Pick out each line of the material below that contains the word "menu", and copy those lines. Treat uppercase and lowercase letters as different.

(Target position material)
----------

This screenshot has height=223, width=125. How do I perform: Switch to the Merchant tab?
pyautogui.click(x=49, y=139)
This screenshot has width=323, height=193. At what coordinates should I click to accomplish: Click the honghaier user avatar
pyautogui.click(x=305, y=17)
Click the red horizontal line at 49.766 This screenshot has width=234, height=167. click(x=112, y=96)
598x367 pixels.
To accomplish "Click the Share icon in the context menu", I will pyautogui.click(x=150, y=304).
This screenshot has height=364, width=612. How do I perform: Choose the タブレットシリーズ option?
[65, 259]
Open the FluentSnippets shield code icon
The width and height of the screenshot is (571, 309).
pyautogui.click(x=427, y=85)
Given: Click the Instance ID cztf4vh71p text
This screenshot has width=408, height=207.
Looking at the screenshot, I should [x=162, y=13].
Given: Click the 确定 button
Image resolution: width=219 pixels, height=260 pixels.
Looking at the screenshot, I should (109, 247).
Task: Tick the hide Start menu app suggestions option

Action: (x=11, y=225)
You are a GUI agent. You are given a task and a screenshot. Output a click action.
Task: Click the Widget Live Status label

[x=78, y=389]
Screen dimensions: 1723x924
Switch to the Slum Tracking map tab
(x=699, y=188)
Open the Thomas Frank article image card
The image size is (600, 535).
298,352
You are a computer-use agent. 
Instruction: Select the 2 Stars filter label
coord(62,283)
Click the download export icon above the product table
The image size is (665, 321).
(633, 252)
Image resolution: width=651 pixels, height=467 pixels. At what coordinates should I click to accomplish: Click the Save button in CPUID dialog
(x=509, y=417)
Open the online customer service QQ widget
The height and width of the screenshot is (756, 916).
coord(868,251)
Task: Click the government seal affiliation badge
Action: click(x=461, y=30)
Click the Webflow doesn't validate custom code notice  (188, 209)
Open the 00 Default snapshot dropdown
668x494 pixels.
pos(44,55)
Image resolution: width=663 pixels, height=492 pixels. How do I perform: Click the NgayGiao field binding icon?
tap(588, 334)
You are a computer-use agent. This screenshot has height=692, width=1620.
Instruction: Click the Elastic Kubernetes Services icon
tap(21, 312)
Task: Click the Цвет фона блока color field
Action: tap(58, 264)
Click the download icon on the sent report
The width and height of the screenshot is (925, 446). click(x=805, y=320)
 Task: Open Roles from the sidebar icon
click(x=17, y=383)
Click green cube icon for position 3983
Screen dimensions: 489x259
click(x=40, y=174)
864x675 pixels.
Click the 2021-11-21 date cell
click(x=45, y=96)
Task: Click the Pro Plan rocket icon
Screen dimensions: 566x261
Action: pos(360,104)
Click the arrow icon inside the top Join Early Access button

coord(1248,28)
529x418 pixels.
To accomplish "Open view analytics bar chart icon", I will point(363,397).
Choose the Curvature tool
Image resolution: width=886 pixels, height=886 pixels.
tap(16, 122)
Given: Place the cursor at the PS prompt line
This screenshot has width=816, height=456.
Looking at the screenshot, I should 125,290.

----------

*Exercise result*:
To accomplish "Click the Share icon in the context menu", I will pyautogui.click(x=150, y=304).
Task: Tick the hide Start menu app suggestions option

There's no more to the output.